Many forms of hydraulic and pneumatic circuitry could be used to accomplish the purposes of the invention, but that circuitry shown in FIGS. 9A and 9B taken together with the aforementioned Lucker Catalog ME-L600 and Catalog No. 500, and together with the information contained in the operating manuals for the equipment shown in those catalogs will provide ample assistance to those skilled in the art to make use of the invention.
Using the circuitry such as that shown in FIG. 9 a control panel 98 forming a part of the outer wall of each power unit 26 can have the appearance as seen in FIG. 10.

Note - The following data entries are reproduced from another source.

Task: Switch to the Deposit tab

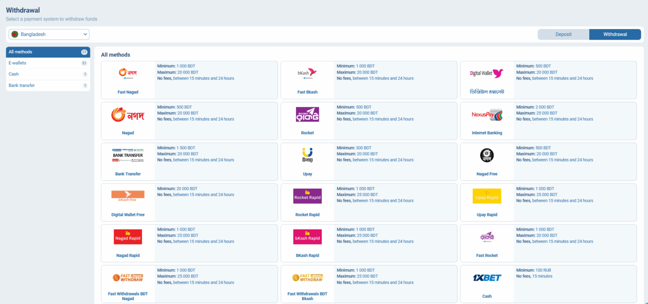Action: (563, 34)
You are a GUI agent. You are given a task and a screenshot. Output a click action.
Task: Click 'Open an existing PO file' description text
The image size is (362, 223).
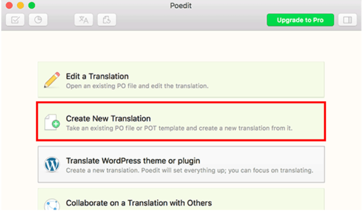(x=137, y=85)
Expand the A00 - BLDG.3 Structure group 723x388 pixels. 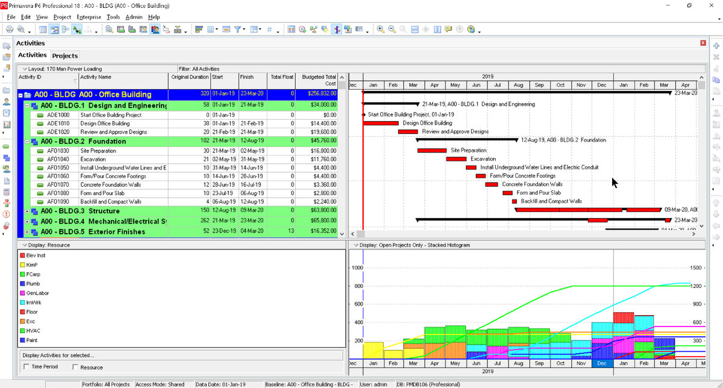tap(27, 211)
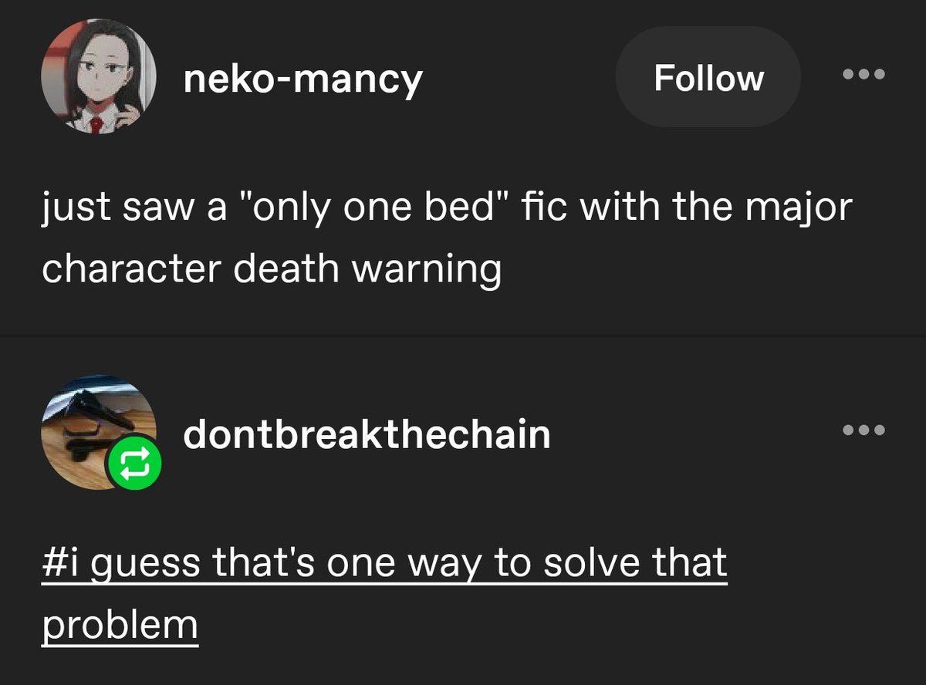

Turning now to FIGS. 7 and 8, a more conventional ship 110 is provided with a vertically extending cylindrical opening 112 therethrough. Concentric with and inside of this opening 112 is a cylindrical mooring sleeve 114 rotatably mounted with respect to the ship's vertically extending cylindrical opening 112 as at 116. Integral with that cylindrical mooring sleeve 114 and extending horizontally radially outwardly from it is a winch support platform 118. The weight of this platform is supported on a cylindrical bearing 120 which is supported within the ship 110 to be in concentric and encircling relationship to the cylindrical opening 112 through the ship and with the cylindrical mooring sleeve 114. An appropriate ring gear 122 around the outside of the platform 110 can be driven by a motor 124 and drive pinion 126 to rotate the ship with respect to the positioning of the cylindrical mooring sleeve thus to keep the ship headed into the wind as the wind changes direction.
In the form of the invention as shown, four single drum anchor hoists or winches 30 are mounted 90° apart around the winch support platform 118. Four separate guide means 40 are mounted to the interior surface or the cylindrical mooring sleeve 114 in position so as to encompass mooring lines 38 coming off of each of the winches 30 and to direct these lines 38 to pass vertically down through these guide means.
Four fairleaders or fairlead means 42 will be situated, one each directly vertically below the head sheave guide means 40. The mooring lines 38 extend vertically down from the guide means 40 and through the fairlead means 42.
Four linear pull machines 50 will also be mounted on the interior wall of the cylindrical mooring sleeve, each to be in position to accept and to operate on its own mooring line 38 passing vertically from the head guide means to the fairleader means.
A power unit to provide hydraulic fluid and air under pressure such as the aforesaid power unit 26 (not shown in FIGS. 7 and 8) can be mounted on winch support platform 118 and will supply power to one or more of the pull machine/winch sets.
The operation of this equipment in mooring the ship 110 will be substantially identical with that discussed in connection with mooring of the rig 10, except that there will not need to be an adding of water ballast to the ship 110 and an evacuation of that ballast, and except that only four anchors will be used to precisely position the open center of the vertically extending cylindrical opening 112 and the cylindrical mooring sleeve 114.
Once the center of this cylindrical mooring sleeve is established by the four anchors and mooring lines, an oil exploration and drilling operation can be carried on down through the center of this opening utilizing the oil derrick 128 which is mounted directly over the center of this sleeve 114.